Saved entries:

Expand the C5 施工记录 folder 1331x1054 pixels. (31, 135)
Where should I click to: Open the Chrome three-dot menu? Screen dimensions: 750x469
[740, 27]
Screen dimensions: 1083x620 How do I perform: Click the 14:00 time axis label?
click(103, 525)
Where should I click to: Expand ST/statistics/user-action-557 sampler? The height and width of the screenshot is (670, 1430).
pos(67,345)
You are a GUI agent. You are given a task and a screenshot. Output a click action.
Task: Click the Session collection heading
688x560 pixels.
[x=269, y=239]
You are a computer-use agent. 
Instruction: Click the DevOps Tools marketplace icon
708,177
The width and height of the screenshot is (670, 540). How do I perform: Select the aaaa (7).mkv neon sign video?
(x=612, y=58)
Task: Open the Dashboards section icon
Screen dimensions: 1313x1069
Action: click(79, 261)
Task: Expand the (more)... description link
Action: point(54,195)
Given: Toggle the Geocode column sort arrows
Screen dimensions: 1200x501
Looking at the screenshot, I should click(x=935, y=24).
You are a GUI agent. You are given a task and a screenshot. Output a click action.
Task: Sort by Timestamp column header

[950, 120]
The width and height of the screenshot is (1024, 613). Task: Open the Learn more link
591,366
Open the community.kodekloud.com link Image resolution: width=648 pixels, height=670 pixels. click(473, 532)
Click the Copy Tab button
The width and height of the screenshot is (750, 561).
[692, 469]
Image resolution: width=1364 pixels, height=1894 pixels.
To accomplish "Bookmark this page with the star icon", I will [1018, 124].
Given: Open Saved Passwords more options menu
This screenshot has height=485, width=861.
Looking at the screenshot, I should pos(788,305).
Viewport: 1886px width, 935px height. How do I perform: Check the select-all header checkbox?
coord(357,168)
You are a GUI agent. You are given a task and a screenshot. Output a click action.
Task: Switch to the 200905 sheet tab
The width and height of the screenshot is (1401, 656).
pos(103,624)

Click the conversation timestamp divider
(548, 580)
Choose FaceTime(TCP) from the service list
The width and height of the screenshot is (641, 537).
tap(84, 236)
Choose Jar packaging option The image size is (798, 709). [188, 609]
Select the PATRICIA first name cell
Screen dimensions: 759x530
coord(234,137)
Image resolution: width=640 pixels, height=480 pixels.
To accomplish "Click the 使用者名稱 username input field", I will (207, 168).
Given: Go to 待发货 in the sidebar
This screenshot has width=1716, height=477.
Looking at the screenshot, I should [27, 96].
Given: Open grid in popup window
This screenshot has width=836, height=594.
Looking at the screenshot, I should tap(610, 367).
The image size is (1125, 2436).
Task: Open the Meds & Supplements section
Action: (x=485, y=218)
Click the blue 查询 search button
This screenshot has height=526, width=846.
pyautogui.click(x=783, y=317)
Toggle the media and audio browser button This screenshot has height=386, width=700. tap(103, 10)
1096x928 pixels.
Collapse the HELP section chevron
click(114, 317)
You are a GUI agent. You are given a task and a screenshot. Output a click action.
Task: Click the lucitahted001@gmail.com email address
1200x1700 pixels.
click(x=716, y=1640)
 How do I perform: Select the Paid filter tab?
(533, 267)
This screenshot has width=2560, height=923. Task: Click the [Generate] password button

* _Exercise description_
Your task is to retype the records precisely as they stand.

* _Reply to the exercise_
Expand the C5 施工记录 folder 1331x1054 pixels. (31, 135)
Where should I click to: Open the Chrome three-dot menu? Screen dimensions: 750x469
[740, 27]
Screen dimensions: 1083x620 How do I perform: Click the 14:00 time axis label?
click(103, 525)
Where should I click to: Expand ST/statistics/user-action-557 sampler? The height and width of the screenshot is (670, 1430).
pos(67,345)
You are a GUI agent. You are given a task and a screenshot. Output a click action.
Task: Click the Session collection heading
688x560 pixels.
[x=269, y=239]
You are a computer-use agent. 
Instruction: Click the DevOps Tools marketplace icon
708,177
The width and height of the screenshot is (670, 540). How do I perform: Select the aaaa (7).mkv neon sign video?
(x=612, y=58)
Task: Open the Dashboards section icon
Screen dimensions: 1313x1069
Action: click(79, 261)
Task: Expand the (more)... description link
Action: point(54,195)
Given: Toggle the Geocode column sort arrows
Screen dimensions: 1200x501
Looking at the screenshot, I should click(x=935, y=24).
You are a GUI agent. You are given a task and a screenshot. Output a click action.
Task: Sort by Timestamp column header

[950, 120]
The width and height of the screenshot is (1024, 613). Task: Open the Learn more link
591,366
Open the community.kodekloud.com link Image resolution: width=648 pixels, height=670 pixels. click(473, 532)
Click the Copy Tab button
The width and height of the screenshot is (750, 561).
[692, 469]
Image resolution: width=1364 pixels, height=1894 pixels.
To accomplish "Bookmark this page with the star icon", I will [1018, 124].
Given: Open Saved Passwords more options menu
This screenshot has height=485, width=861.
Looking at the screenshot, I should pos(788,305).
Viewport: 1886px width, 935px height. How do I perform: Check the select-all header checkbox?
coord(357,168)
You are a GUI agent. You are given a task and a screenshot. Output a click action.
Task: Switch to the 200905 sheet tab
The width and height of the screenshot is (1401, 656).
pos(103,624)

Click the conversation timestamp divider
(548, 580)
Choose FaceTime(TCP) from the service list
The width and height of the screenshot is (641, 537).
tap(84, 236)
Choose Jar packaging option The image size is (798, 709). [188, 609]
Select the PATRICIA first name cell
Screen dimensions: 759x530
coord(234,137)
Image resolution: width=640 pixels, height=480 pixels.
To accomplish "Click the 使用者名稱 username input field", I will (207, 168).
Given: Go to 待发货 in the sidebar
This screenshot has width=1716, height=477.
Looking at the screenshot, I should [27, 96].
Given: Open grid in popup window
This screenshot has width=836, height=594.
Looking at the screenshot, I should tap(610, 367).
The image size is (1125, 2436).
Task: Open the Meds & Supplements section
Action: (x=485, y=218)
Click the blue 查询 search button
This screenshot has height=526, width=846.
pyautogui.click(x=783, y=317)
Toggle the media and audio browser button This screenshot has height=386, width=700. tap(103, 10)
1096x928 pixels.
Collapse the HELP section chevron
click(114, 317)
You are a GUI agent. You are given a task and a screenshot. Output a click action.
Task: Click the lucitahted001@gmail.com email address
1200x1700 pixels.
click(x=716, y=1640)
 How do I perform: Select the Paid filter tab?
(533, 267)
This screenshot has width=2560, height=923. Task: Click the [Generate] password button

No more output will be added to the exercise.